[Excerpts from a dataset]
________

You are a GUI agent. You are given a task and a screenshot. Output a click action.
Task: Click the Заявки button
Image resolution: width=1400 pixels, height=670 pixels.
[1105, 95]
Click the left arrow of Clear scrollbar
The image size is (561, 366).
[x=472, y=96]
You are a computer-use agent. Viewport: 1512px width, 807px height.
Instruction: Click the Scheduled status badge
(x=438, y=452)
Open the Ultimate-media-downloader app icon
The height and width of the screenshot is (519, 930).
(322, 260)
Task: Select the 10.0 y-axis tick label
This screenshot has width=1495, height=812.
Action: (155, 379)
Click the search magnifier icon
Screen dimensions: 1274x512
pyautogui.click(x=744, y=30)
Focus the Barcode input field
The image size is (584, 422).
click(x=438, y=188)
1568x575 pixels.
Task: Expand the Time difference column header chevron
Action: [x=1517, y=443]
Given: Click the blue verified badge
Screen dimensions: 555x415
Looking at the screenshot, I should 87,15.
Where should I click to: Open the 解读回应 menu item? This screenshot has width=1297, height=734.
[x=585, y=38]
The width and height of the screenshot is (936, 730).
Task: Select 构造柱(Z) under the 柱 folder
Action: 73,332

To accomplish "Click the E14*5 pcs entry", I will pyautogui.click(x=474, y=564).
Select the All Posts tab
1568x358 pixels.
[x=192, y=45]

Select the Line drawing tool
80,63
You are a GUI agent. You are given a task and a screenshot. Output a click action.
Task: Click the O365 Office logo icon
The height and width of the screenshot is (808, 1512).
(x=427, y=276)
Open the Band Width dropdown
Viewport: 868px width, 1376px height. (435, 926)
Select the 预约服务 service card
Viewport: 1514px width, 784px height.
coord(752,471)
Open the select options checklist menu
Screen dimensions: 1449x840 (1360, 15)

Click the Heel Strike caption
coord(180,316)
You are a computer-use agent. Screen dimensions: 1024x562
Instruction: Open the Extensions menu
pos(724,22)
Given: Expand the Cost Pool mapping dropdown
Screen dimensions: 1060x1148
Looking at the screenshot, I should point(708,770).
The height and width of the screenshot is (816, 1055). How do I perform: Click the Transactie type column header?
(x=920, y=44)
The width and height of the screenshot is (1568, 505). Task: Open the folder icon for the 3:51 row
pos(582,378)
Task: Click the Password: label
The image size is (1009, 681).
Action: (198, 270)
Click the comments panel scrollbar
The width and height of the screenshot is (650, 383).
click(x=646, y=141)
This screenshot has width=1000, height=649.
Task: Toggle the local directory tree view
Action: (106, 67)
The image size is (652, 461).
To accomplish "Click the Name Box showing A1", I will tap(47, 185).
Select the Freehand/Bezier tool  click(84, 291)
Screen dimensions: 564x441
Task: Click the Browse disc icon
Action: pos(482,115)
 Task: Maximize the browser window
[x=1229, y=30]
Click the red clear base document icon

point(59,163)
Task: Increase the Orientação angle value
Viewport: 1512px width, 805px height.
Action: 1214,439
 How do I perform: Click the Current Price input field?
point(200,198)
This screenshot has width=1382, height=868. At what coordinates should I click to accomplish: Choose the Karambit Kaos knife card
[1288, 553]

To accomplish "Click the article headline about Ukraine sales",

________

Transcribe each record shown above, exactly.

*Final answer*:
You are a GUI agent. You are given a task and a screenshot. Output a click action.
Task: Click the Заявки button
Image resolution: width=1400 pixels, height=670 pixels.
[1105, 95]
Click the left arrow of Clear scrollbar
The image size is (561, 366).
[x=472, y=96]
You are a computer-use agent. Viewport: 1512px width, 807px height.
Instruction: Click the Scheduled status badge
(x=438, y=452)
Open the Ultimate-media-downloader app icon
The height and width of the screenshot is (519, 930).
(322, 260)
Task: Select the 10.0 y-axis tick label
This screenshot has width=1495, height=812.
Action: (155, 379)
Click the search magnifier icon
Screen dimensions: 1274x512
pyautogui.click(x=744, y=30)
Focus the Barcode input field
The image size is (584, 422).
click(x=438, y=188)
1568x575 pixels.
Task: Expand the Time difference column header chevron
Action: [x=1517, y=443]
Given: Click the blue verified badge
Screen dimensions: 555x415
Looking at the screenshot, I should 87,15.
Where should I click to: Open the 解读回应 menu item? This screenshot has width=1297, height=734.
[x=585, y=38]
The width and height of the screenshot is (936, 730).
Task: Select 构造柱(Z) under the 柱 folder
Action: 73,332

To accomplish "Click the E14*5 pcs entry", I will pyautogui.click(x=474, y=564).
Select the All Posts tab
1568x358 pixels.
[x=192, y=45]

Select the Line drawing tool
80,63
You are a GUI agent. You are given a task and a screenshot. Output a click action.
Task: Click the O365 Office logo icon
The height and width of the screenshot is (808, 1512).
(x=427, y=276)
Open the Band Width dropdown
Viewport: 868px width, 1376px height. (435, 926)
Select the 预约服务 service card
Viewport: 1514px width, 784px height.
coord(752,471)
Open the select options checklist menu
Screen dimensions: 1449x840 (1360, 15)

Click the Heel Strike caption
coord(180,316)
You are a computer-use agent. Screen dimensions: 1024x562
Instruction: Open the Extensions menu
pos(724,22)
Given: Expand the Cost Pool mapping dropdown
Screen dimensions: 1060x1148
Looking at the screenshot, I should point(708,770).
The height and width of the screenshot is (816, 1055). How do I perform: Click the Transactie type column header?
(x=920, y=44)
The width and height of the screenshot is (1568, 505). Task: Open the folder icon for the 3:51 row
pos(582,378)
Task: Click the Password: label
The image size is (1009, 681).
Action: (198, 270)
Click the comments panel scrollbar
The width and height of the screenshot is (650, 383).
click(x=646, y=141)
This screenshot has width=1000, height=649.
Task: Toggle the local directory tree view
Action: (106, 67)
The image size is (652, 461).
To accomplish "Click the Name Box showing A1", I will tap(47, 185).
Select the Freehand/Bezier tool  click(84, 291)
Screen dimensions: 564x441
Task: Click the Browse disc icon
Action: pos(482,115)
 Task: Maximize the browser window
[x=1229, y=30]
Click the red clear base document icon

point(59,163)
Task: Increase the Orientação angle value
Viewport: 1512px width, 805px height.
Action: 1214,439
 How do I perform: Click the Current Price input field?
point(200,198)
This screenshot has width=1382, height=868. At what coordinates should I click to accomplish: Choose the Karambit Kaos knife card
[1288, 553]

To accomplish "Click the article headline about Ukraine sales",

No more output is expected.